TASK DESCRIPTION: Whenever a line in the records below holds the string "screenshot", copy it out.

Collected data entries:
▼
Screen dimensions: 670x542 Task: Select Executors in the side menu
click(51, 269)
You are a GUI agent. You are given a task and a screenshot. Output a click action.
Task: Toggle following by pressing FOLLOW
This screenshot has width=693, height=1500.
▲
ANSWER TO THE PROBLEM:
You are a GUI agent. You are given a task and a screenshot. Output a click action.
This screenshot has width=693, height=1500.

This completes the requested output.